Un mois après la publication de sa feuille de route 2025–2029, la Commission électorale nationale indépendante (CENI) entame les premières opérations concrètes de préparation des prochains scrutins. En se rendant, mardi 6 mai, à l’entrepôt central de Kingabwa pour superviser l’inventaire du matériel d’enrôlement, son président, Denis Kadima Kazadi, affiche une volonté de rupture avec les retards des cycles précédents. Cette démarche proactive vise à garantir une meilleure maîtrise logistique du processus électoral, trois ans avant l’échéance présidentielle prévue en 2028.
Le président de la Commission électorale nationale indépendante (CENI), Denis Kadima Kazadi, s’est rendu mardi 6 mai à l’entrepôt central de l’institution, situé à Kingabwa, dans l’est de la capitale congolaise. Objectif de cette visite : évaluer l’état d’inventaire et de fonctionnement du matériel d’identification et d’enrôlement des électeurs, dans le cadre de la mise en œuvre de la feuille de route électorale 2025–2029, publiée un mois plus tôt.

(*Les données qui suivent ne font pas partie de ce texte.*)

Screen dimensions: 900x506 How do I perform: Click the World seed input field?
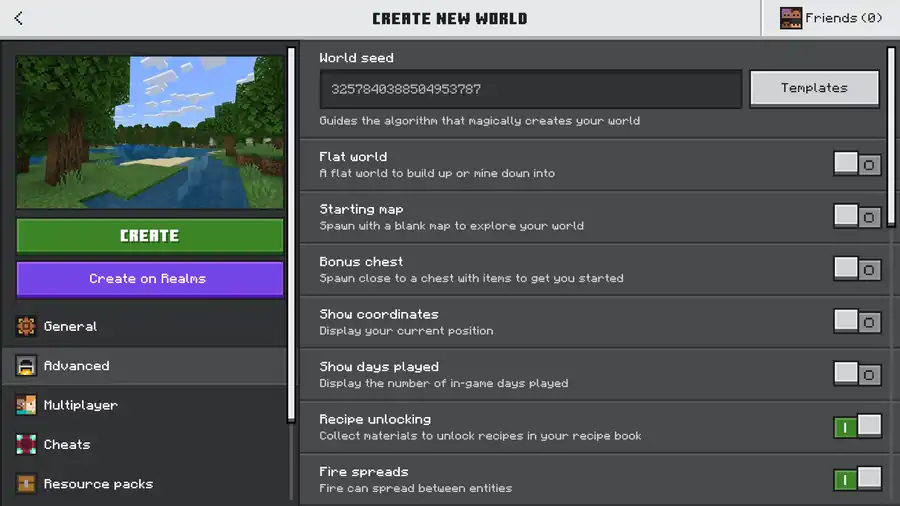pyautogui.click(x=530, y=89)
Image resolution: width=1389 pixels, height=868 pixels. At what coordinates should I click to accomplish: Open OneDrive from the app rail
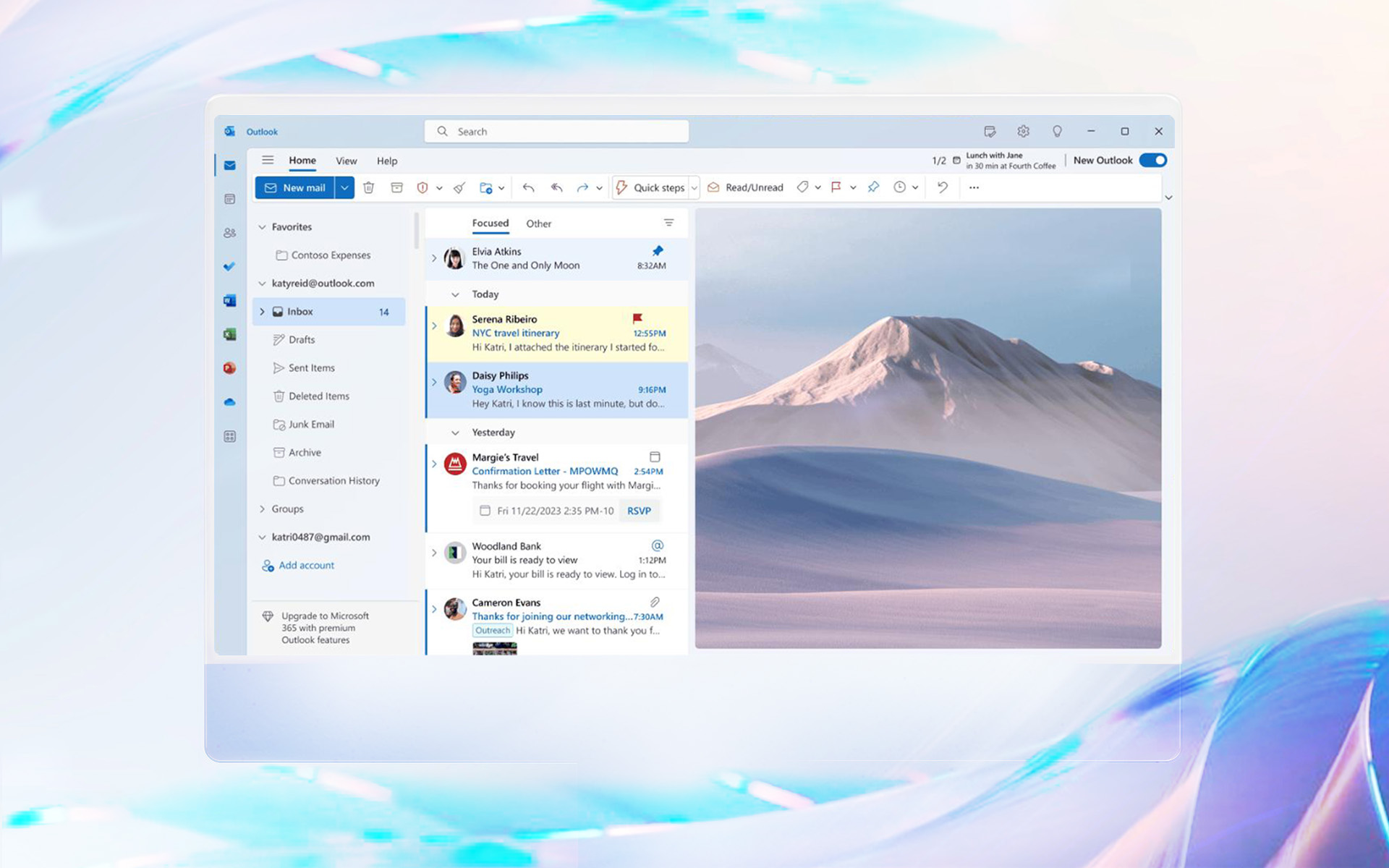[229, 401]
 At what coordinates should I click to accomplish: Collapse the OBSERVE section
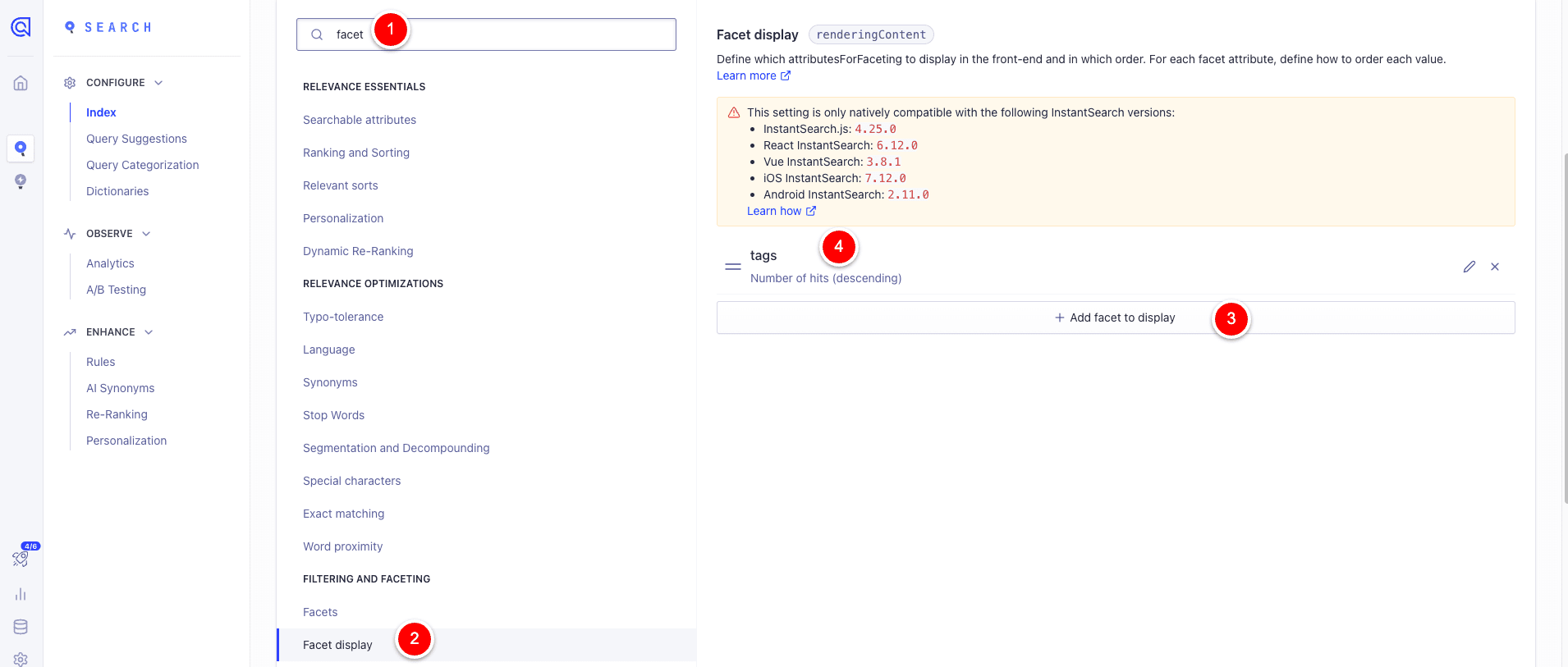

Face aux agents techniques mobilisés pour cette opération, Denis Kadima a pris connaissance des premières données recueillies sur les kits électoraux en stock. « Une des étapes importantes consiste à faire l’inventaire du matériel d’identification et d’enrôlement des électeurs et en connaître leur fonctionnalité », a-t-il déclaré à la presse. Selon lui, la majorité des machines inspectées sont en état de marche, même si « certaines présentent des ennuis ou sont en panne ». Les tests menés permettront d’évaluer les besoins en réparation ou en remplacement, et ainsi d’affiner la planification budgétaire du cycle électoral.
Anticipation et méthode
Dans un discours volontairement rassurant, le président de la CENI a souligné le caractère anticipatif de l’approche actuelle, contrastant avec les retards accumulés lors des scrutins passés. « Nous avons commencé à temps, contrairement au cycle électoral passé où nous étions contraints de faire du sprint durant un marathon », a-t-il ironisé, affirmant son optimisme quant à la suite du processus : « Si les moyens suivent, tout ira pour le mieux ».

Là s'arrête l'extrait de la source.